FactsWhen Husband and Wife divorced in 2004, their marital dissolution agreement required Husband to pay alimony in futuro of $950 a month. He was also required to pay various additional expenses for Wife.

Notably, the marital dissolution agreement required Husband to notify Wife if his address changed.

Eleven years later, Wife petitioned for contempt and sought to recover $234,519 in alimony arrearages—with interest—plus her attorney’s fees.

The proof showed that Husband received substantial income during the time he was not paying his court-ordered alimony. He also moved several times and did not notify Wife of his new mailing addresses.

Wife testified that she unsuccessfully sought to locate Husband for many years.

The trial court awarded Wife a judgment of $114,000 in past-due alimony ($950 a month for 10 years).
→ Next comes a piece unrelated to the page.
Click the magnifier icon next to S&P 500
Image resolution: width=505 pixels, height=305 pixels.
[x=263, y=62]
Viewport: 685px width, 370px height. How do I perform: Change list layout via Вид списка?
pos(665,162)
She was also awarded $1000 in attorney’s fees.

Husband appealed.

On AppealThe Court of Appeals affirmed the trial court.
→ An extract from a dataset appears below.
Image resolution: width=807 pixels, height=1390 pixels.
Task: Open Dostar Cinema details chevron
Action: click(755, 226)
Even when the 10-year statute of limitations bars enforcement of a judgment, the doctrine of laches may be applied when the party is guilty of “gross laches.”

Gross laches requires prejudice to the defendant, such as losing evidence, death of witnesses or parties, and “failure of memory resulting in the obscuration of facts.”

Husband argued Wife’s 10-year delay unfairly prejudiced him.

The Court rejected this argument:

The record indicates that Husband moved from Bristol, Tennessee to Cornelius, North Carolina; he then moved to Denver, North Carolina, and then another house in Denver; and then Husband moved to Florida. The marital dissolution agreement obligated Husband to notify Wife of these several mailing address changes, but he never fulfilled that obligation. Husband’s several address changes and failure to fulfill his obligation to communicate his address to Wife renders Husband’s argument that Wife waived, or voluntarily relinquished a known right, untenable.

The Court affirmed the trial court’s judgment.

K.O.’s Comment: I don’t understand why Wife was not awarded postjudgment interest and more than a mere $1000 in attorney’s fees.

Vaughn v. Vaughn (Tennessee Court of Appeals, Eastern Section, August 6, 2019).